Ever since the medusa models were released, I’ve been wondering if speculative sampling can run effectively on CPU only. Modern GPUs already provide fast t/s, so the speedup is more exciting when running on low bandwidth GPUs, SoCs, and CPUs.
And that depends on batched decoding working correctly. So I did tests with the largest available model running directly from storage (no ram needed), and also a 13B.

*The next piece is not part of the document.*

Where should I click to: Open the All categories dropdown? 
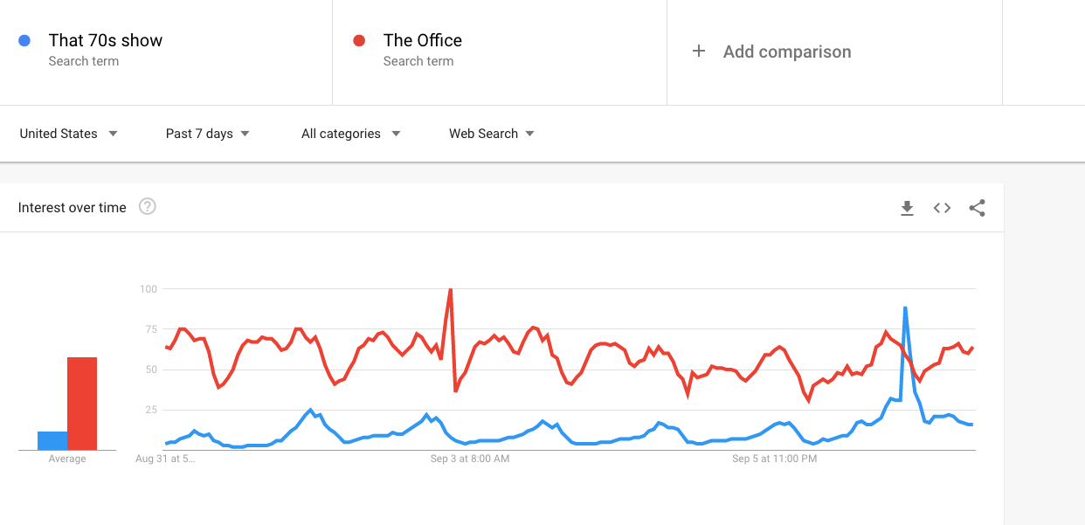click(x=350, y=134)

Falcon 180B Q4_K_S (mmap inference)
./batched Falcon-180B-Q4_K_S.gguf "my best" 8
batch size | tg | total |
---|---|---|
1 | 0.05 t/s | decoded 5 tokens in 110.76s |
2 | 0.09 t/s | decoded 10 tokens in 117.22s |
4 | 0.17 t/s | decoded 20 tokens in 114.95s |
8 | 0.31 t/s | decoded 40 tokens in 117.94s |
16 | 0.64 t/s | decoded 80 tokens in 124.36s |
32 | 0.99 t/s | decoded 160 tokens in 161.40s |
64 | 1.33 t/s | decoded 320 tokens in 240.06s |
Falcon 180B f16 (mmap inference)
./batched ggml-model-f16.gguf "my best" 8
batch size | tg | total |
---|---|---|
1 | 0.01 t/s | decoded 5 tokens in 457.86s |
2 | 0.02 t/s | decoded 10 tokens in 452.00s |
16 | 0.17 t/s | decoded 160 tokens in 474.16s |
13B Q4_K_M (standard inference)
./batched llama-2-13B.gguf "my best" 120
batch size | TG t/s |
---|---|
1 | 5.4 |
2 | 10.5 |
3 | 14.7 |
4 | 18.1 |
5 | 20.3 |
6 | 22.8 |
8 | 24.7 |
10 | 26.6 |
16 | 25.9 |
So these results show double, triple… much higher t/s. I time them in real life too… to be sure results are accurate
Since exl2 already provides verifiable gains consistent with literature (2-3x speed) on most 70B, and batched CPU inference also scales the same as a gpu would, speculative CPU inference (llama.cpp) could probably be able to do the same (2-3x speeds), despite the current experience (slower).